All I know is that he hates being called The Dilbert Guy. Apparently he wants to leave that comic behind, not because of how problematic it was, but because he has more serious but more unhinged fiction and nonfiction under his belt.
Anyway I was reminded The Dilbert Guy is still around and that saddens me.
About six months ago Robert Evans and the other great folks at the Behind the Bastards podcast did a series on him. A two-parter on “How the Dilbert Guy Lost His Mind”, and a few more with excerpts from his non-Dilbert related books.
I’ve got two Dilbert books from before the author got unhinged and they are full of apposite commentary on corporate BS, so it’s a pity to see where he is now.
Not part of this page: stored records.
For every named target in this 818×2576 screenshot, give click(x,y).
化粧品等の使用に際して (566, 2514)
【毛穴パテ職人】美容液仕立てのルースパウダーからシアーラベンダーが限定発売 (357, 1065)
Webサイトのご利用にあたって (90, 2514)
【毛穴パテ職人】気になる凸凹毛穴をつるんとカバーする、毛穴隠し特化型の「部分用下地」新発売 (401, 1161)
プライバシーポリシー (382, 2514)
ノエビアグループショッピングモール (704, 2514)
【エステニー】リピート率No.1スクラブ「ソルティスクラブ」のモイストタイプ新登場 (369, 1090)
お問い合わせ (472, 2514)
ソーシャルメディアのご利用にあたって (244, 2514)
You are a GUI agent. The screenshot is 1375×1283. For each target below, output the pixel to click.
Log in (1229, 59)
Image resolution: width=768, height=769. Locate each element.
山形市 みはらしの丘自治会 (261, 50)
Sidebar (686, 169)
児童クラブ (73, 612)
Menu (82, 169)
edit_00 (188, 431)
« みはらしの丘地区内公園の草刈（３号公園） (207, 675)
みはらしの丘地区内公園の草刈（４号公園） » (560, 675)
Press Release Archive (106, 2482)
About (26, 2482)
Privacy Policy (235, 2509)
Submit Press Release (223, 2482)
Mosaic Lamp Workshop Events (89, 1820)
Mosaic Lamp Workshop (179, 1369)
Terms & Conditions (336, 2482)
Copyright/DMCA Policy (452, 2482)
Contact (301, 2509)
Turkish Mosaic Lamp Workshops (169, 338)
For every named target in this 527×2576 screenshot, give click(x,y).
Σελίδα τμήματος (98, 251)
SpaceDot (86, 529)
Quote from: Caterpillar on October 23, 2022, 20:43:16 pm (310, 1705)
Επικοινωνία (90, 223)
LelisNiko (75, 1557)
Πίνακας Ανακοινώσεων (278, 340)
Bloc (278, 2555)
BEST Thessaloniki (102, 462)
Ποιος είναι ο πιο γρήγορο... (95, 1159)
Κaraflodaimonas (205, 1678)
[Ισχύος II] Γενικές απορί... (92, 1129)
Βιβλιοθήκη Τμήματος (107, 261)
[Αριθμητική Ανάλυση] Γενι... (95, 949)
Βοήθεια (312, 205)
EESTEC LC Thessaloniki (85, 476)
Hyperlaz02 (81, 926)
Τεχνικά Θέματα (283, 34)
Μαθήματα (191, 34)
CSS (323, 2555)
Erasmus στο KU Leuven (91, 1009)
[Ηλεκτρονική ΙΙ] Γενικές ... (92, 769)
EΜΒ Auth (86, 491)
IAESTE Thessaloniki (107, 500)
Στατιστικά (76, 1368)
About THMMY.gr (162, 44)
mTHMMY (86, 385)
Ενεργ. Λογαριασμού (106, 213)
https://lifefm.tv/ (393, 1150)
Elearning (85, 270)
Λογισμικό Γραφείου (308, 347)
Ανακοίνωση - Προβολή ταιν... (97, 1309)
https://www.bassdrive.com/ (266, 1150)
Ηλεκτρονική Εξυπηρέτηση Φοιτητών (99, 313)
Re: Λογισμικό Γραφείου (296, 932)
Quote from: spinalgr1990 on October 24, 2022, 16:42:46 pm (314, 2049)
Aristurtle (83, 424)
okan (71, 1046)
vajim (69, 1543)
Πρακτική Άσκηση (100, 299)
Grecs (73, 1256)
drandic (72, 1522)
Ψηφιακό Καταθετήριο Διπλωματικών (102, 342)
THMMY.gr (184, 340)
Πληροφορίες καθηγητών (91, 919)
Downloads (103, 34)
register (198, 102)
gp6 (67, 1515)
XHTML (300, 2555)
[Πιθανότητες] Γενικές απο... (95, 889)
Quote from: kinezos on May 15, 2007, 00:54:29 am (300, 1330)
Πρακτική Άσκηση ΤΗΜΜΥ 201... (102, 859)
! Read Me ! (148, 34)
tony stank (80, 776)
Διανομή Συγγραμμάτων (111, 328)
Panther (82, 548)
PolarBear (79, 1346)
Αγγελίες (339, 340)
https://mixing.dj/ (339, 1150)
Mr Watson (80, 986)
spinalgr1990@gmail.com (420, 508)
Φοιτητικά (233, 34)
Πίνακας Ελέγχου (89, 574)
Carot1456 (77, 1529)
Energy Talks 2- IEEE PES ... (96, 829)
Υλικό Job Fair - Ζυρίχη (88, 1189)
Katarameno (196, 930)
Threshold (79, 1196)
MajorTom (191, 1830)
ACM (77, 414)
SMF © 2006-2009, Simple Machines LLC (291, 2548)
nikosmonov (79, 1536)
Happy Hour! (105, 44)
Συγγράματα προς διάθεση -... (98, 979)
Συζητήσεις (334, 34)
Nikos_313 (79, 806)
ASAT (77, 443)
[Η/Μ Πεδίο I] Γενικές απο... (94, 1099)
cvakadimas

More seriously, despite women apparently being desperate for sperm, recent social science surveys show that the overthrow of Roe vs Wade has led to a reduction of sex in America, because women and men both are afraid of the consequences of an unwanted pregnancy.
He was like this for a long time before that. I first noticed it in the early 2000s, when he wrote an unhinged book about religion, then started fighting with people online when they didn’t immediately agree with his theories contained therewith. He also had conspiratorial rants about how a dirty tricks campaign was the only reason his range of branded snack foods weren’t successful.
He actually swore off blogging for a while, because his habit of picking fights with the internet was hurting sales of his comic anthologies, but the lure of telling people on the internet that they are wrong was apparently too much for him to resist.
Man, when someone who has always seen themselves as a “special boy” gets turned down by someone, they get real weird with the theories on what is wrong with society real quick.
Scott Adams doesn’t think, he lets the voices in his head do that for him. Apart from this, he just hates.
Dr. Strangelove or: How I Learned to Stop Worrying and Love the Bomb was extremely well researched because, duh, Kubrick. There are some elements in it that verge on being documentary. And looking back at it considering the material that got available after the Cold War it was a lot closer to the truth than the general public could have known at the time.
It took me way way longer than I’d like to admit to realize that typing a vitriolic reply, reading it, and deleting it and moving on had enormous power and kept me out of so much un-needed nonsense. I still don’t always manage to escape it, but I usually do.
I’m also saddened by the decay of Adams, even if he was always a turd and I didn’t know it. I was in undergrad/grad school/early career as a young electrical engineer/programmer when his comic strip was really ascendant and it really did capture some of the mind blowing stuff you’d find in corporate setting (I worked for Alcatel and Nortel before deciding EE and big companies were both not for me)
Do I have to be worried about Jon Stewart coming back to the Daily Show? Because it seems like a concerning number of people I liked in the 90’s/00’s poke their greasy heads up and demonstrate without shame what shitty people they are and probably have always been.